- **ASSIGNED TASK**
In the entries below, begin at the line that has "Viewport: 441px width, 361px", stop after the line that has "This screenshot has width=600, height=440.", and output those lines exactly with no pictures.

·····

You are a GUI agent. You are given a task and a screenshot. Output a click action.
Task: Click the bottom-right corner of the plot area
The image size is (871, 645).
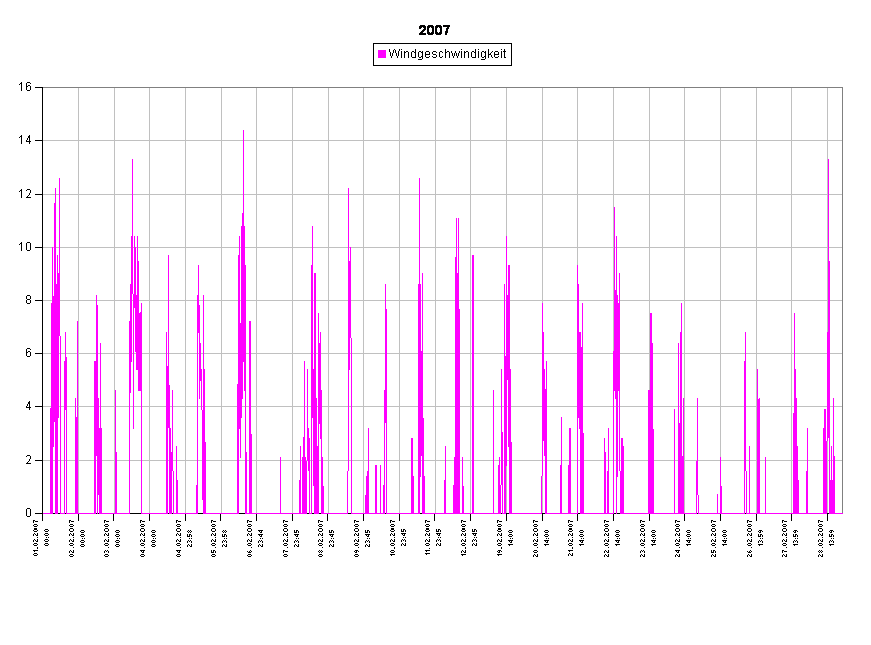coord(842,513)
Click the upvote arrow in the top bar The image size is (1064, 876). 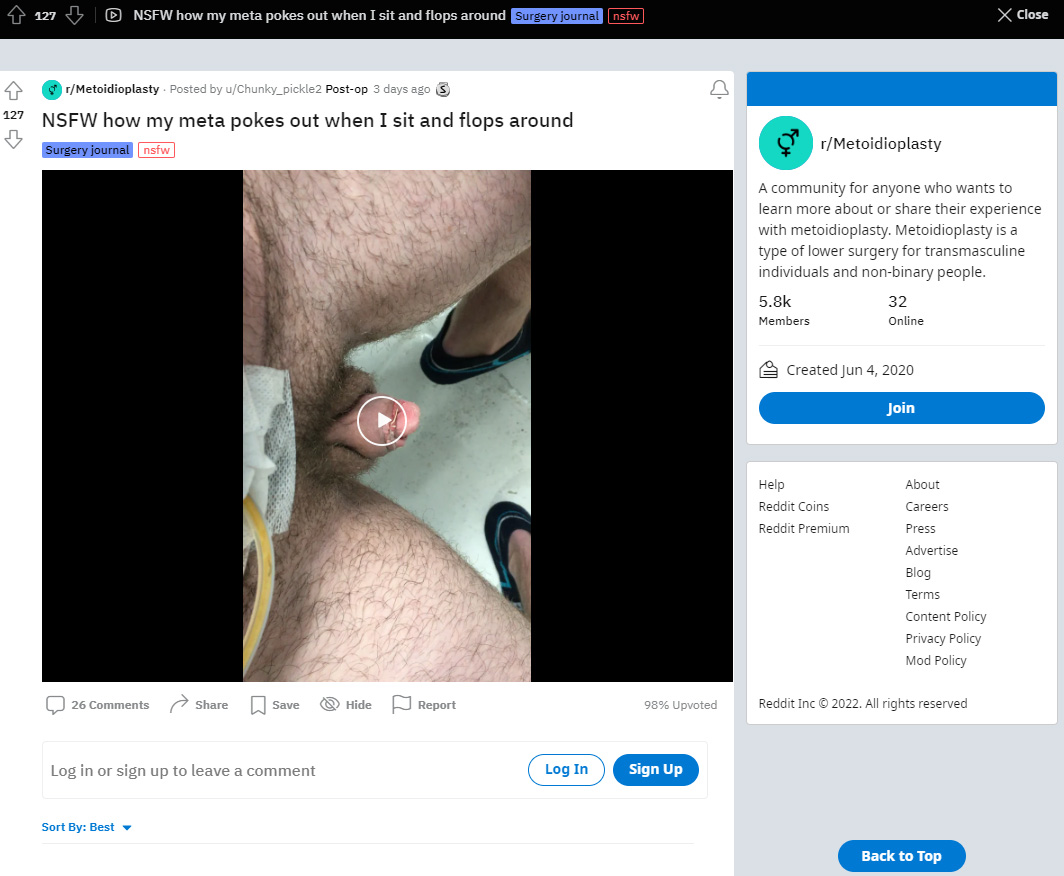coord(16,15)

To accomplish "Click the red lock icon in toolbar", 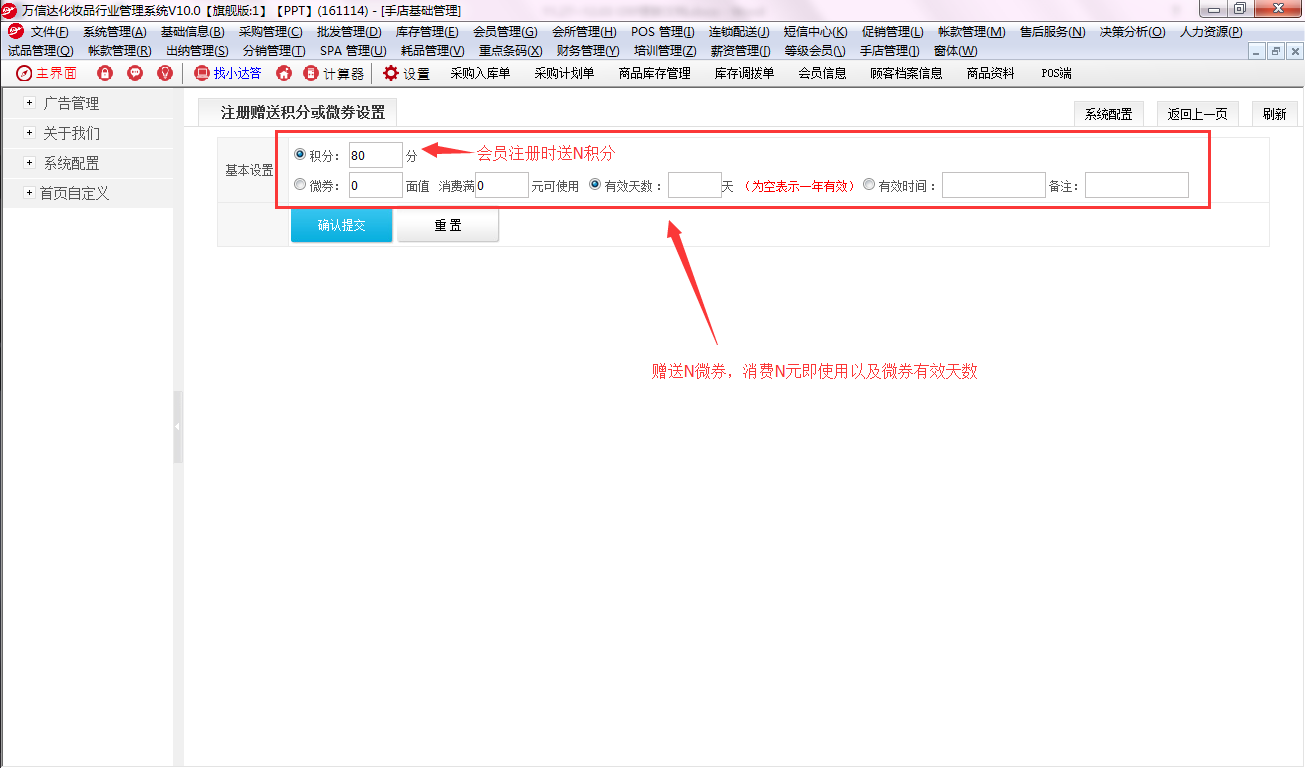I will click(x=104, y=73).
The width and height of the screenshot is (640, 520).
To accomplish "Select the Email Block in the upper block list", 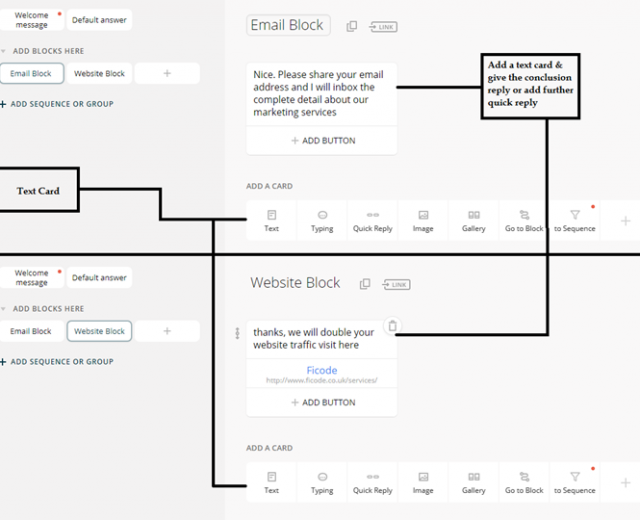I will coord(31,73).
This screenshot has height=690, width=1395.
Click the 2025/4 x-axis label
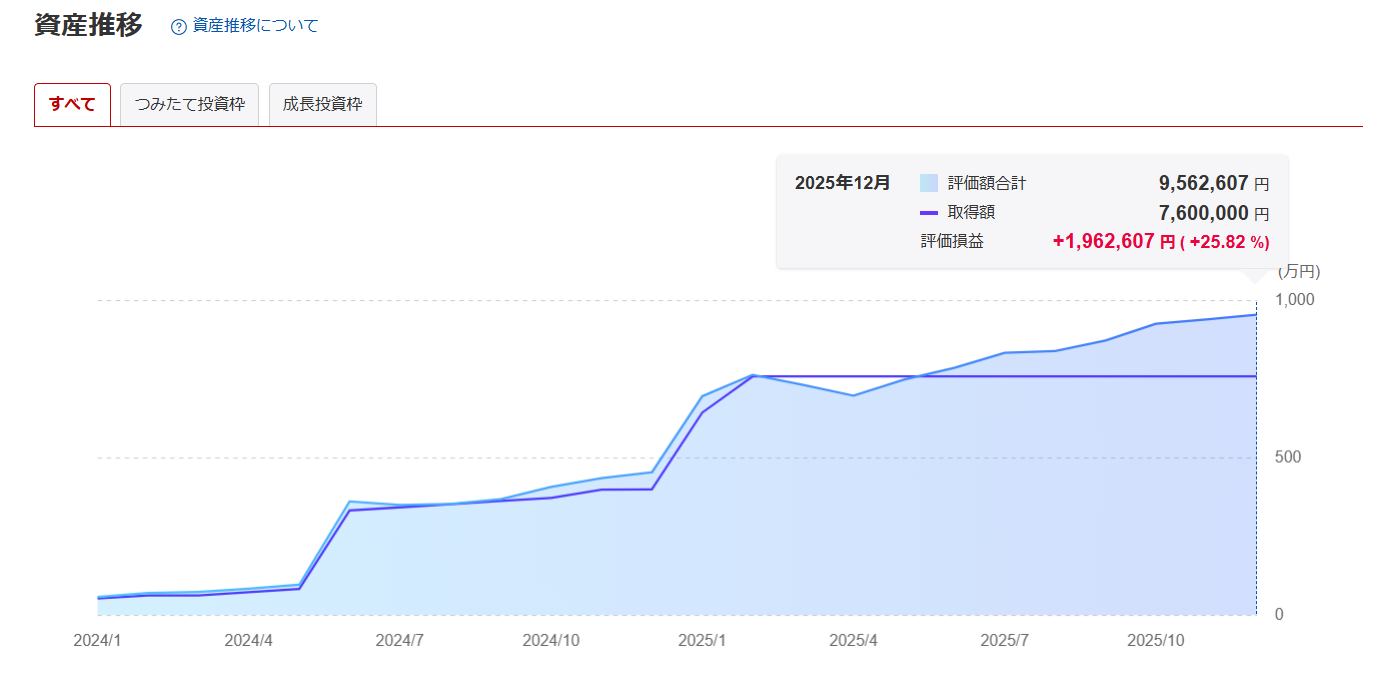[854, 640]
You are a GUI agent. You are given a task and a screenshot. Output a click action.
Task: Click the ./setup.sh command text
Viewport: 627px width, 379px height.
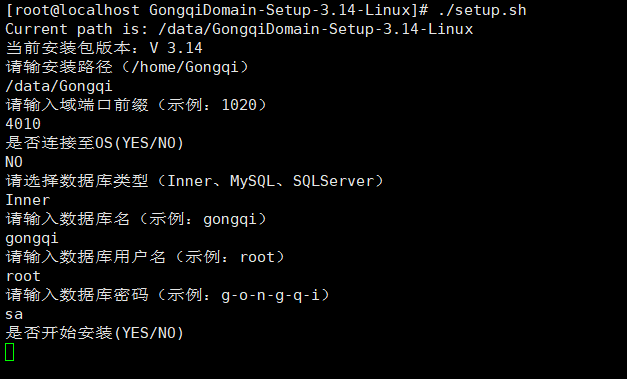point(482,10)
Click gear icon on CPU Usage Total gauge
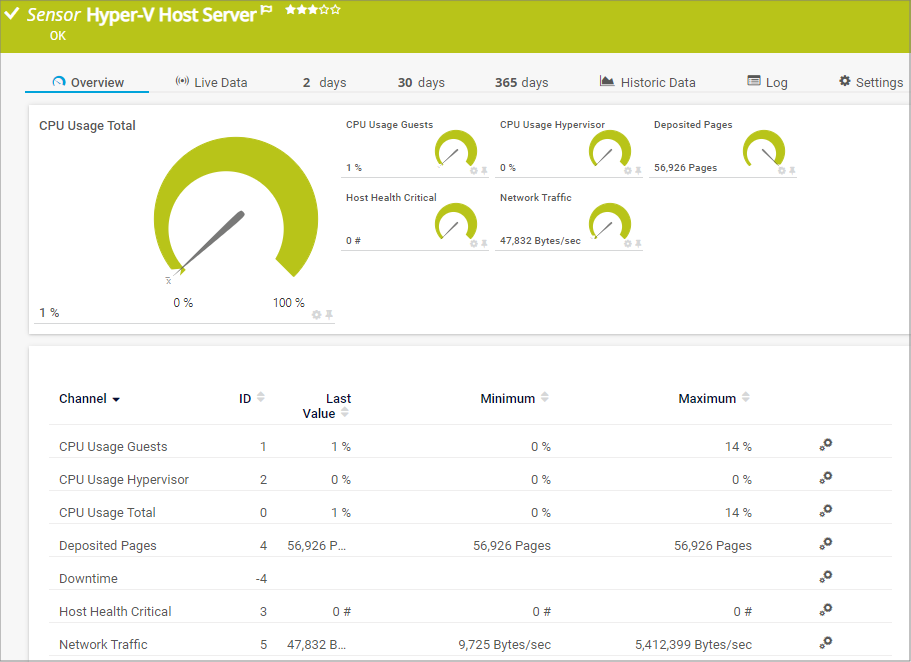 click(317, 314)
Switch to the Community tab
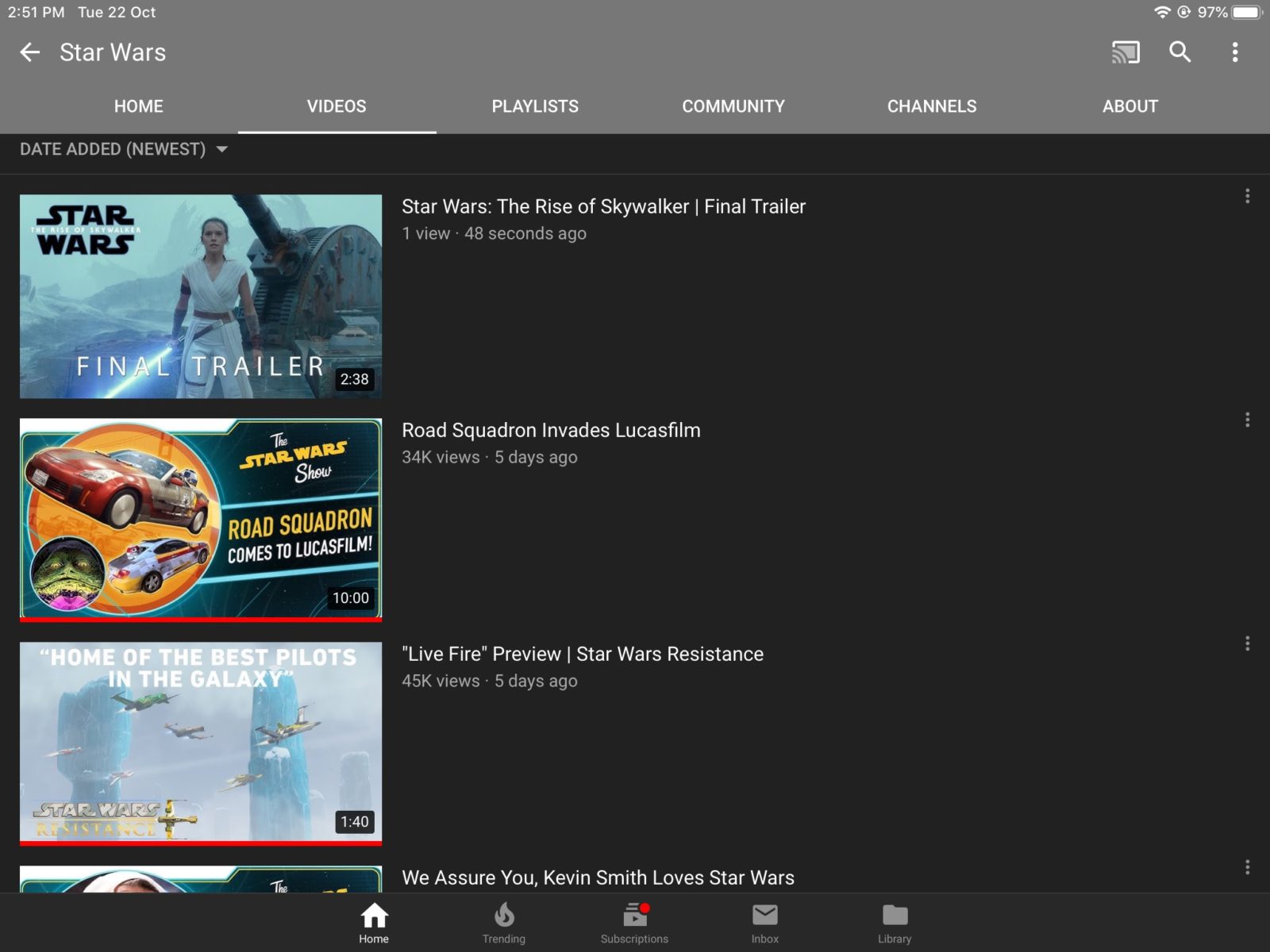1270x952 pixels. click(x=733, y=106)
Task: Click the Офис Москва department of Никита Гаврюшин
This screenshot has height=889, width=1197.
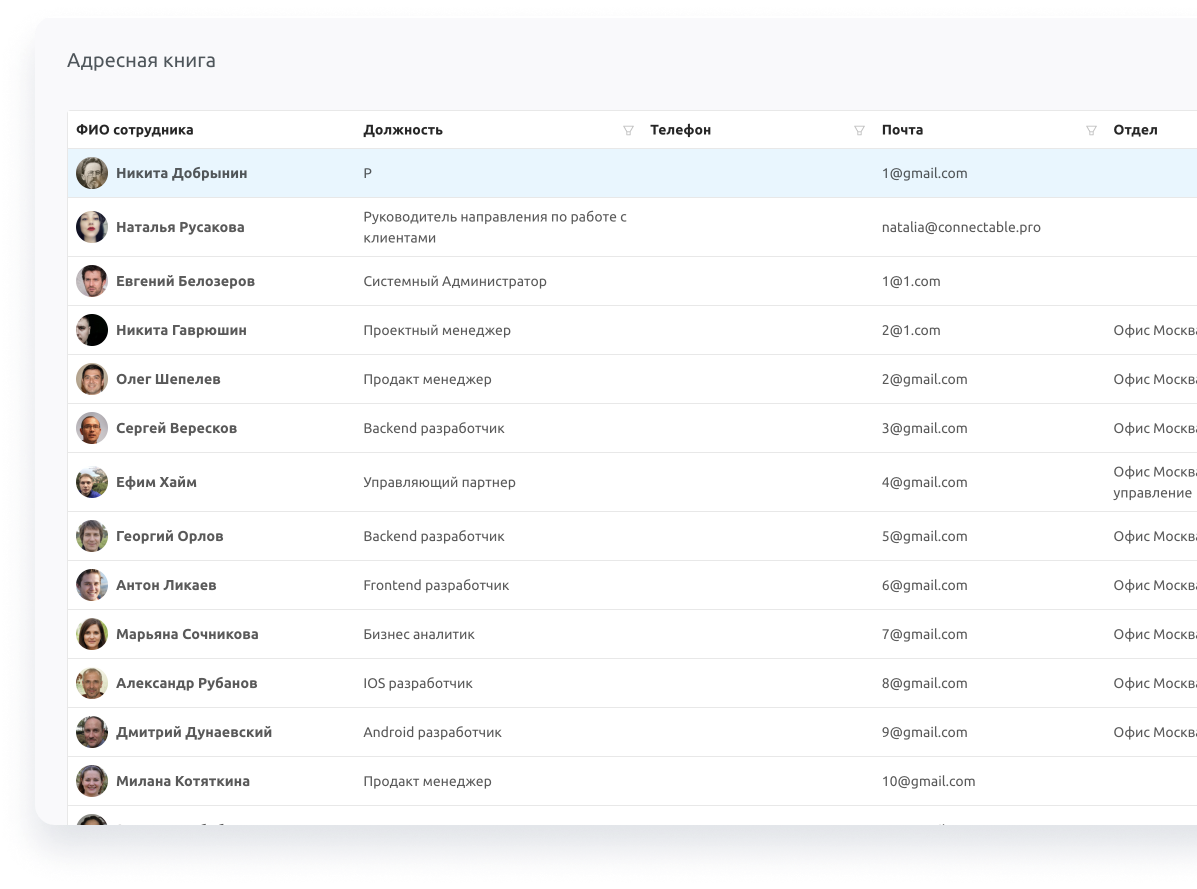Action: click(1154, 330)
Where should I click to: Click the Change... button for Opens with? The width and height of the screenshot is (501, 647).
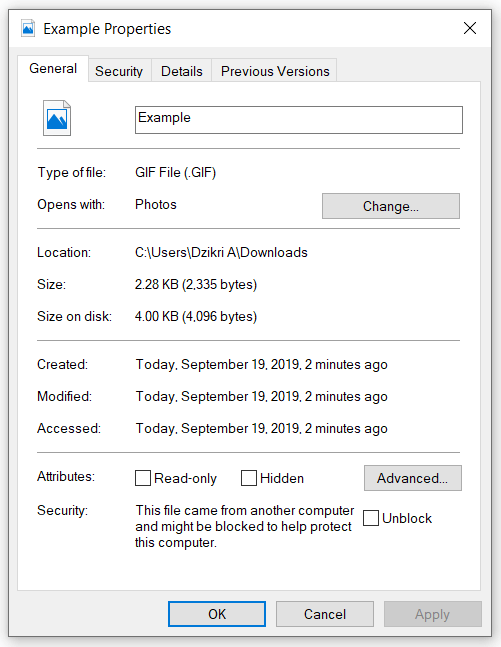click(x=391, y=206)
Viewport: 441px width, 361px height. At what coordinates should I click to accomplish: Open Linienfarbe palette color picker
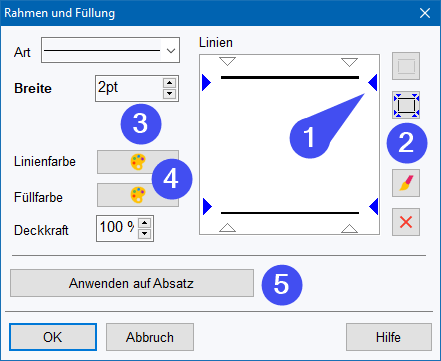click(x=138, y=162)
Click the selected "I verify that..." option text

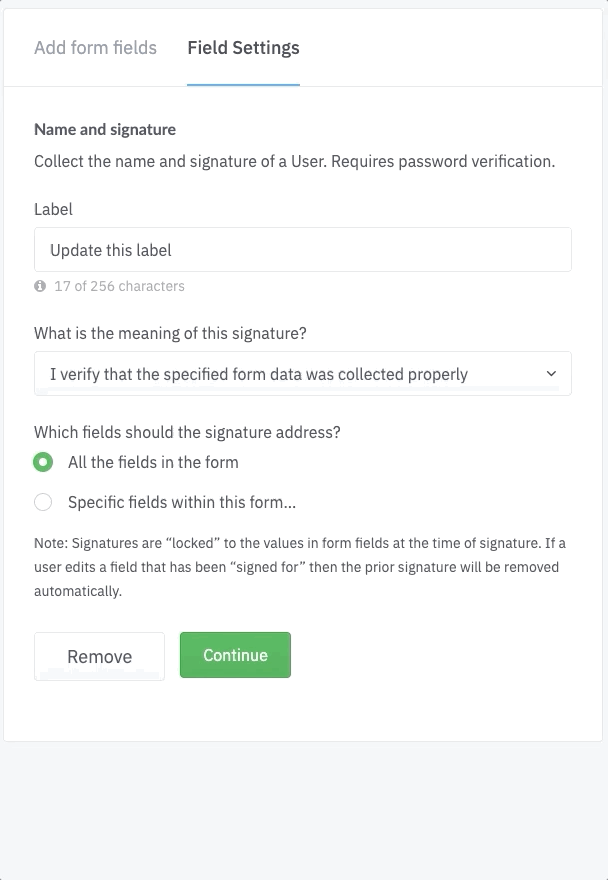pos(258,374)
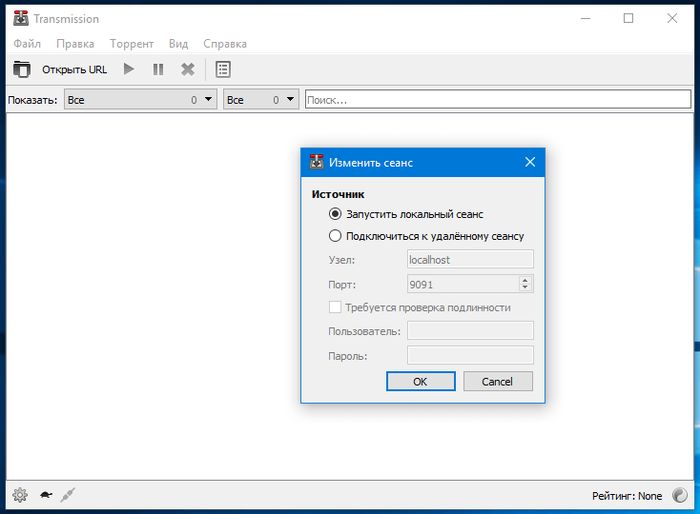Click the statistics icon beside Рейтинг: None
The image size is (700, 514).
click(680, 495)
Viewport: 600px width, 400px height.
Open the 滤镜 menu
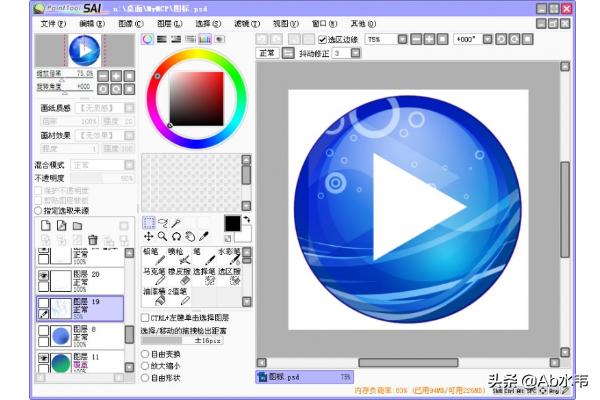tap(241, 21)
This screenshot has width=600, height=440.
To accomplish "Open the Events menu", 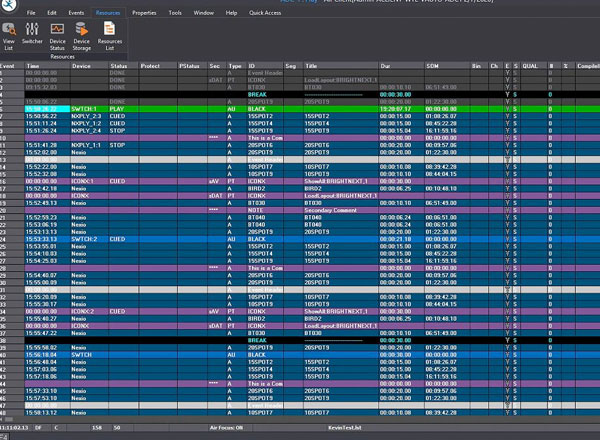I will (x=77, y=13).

·····

- **SOLUTION FOR THIS PROBLEM**
Viewport: 441px width, 361px height. At what coordinates should I click to accomplish: Open Linienfarbe palette color picker
click(x=138, y=162)
Click the selected "I verify that..." option text

pos(258,374)
Click the statistics icon beside Рейтинг: None
The image size is (700, 514).
click(680, 495)
Viewport: 600px width, 400px height.
Open the 滤镜 menu
tap(241, 21)
This screenshot has width=600, height=440.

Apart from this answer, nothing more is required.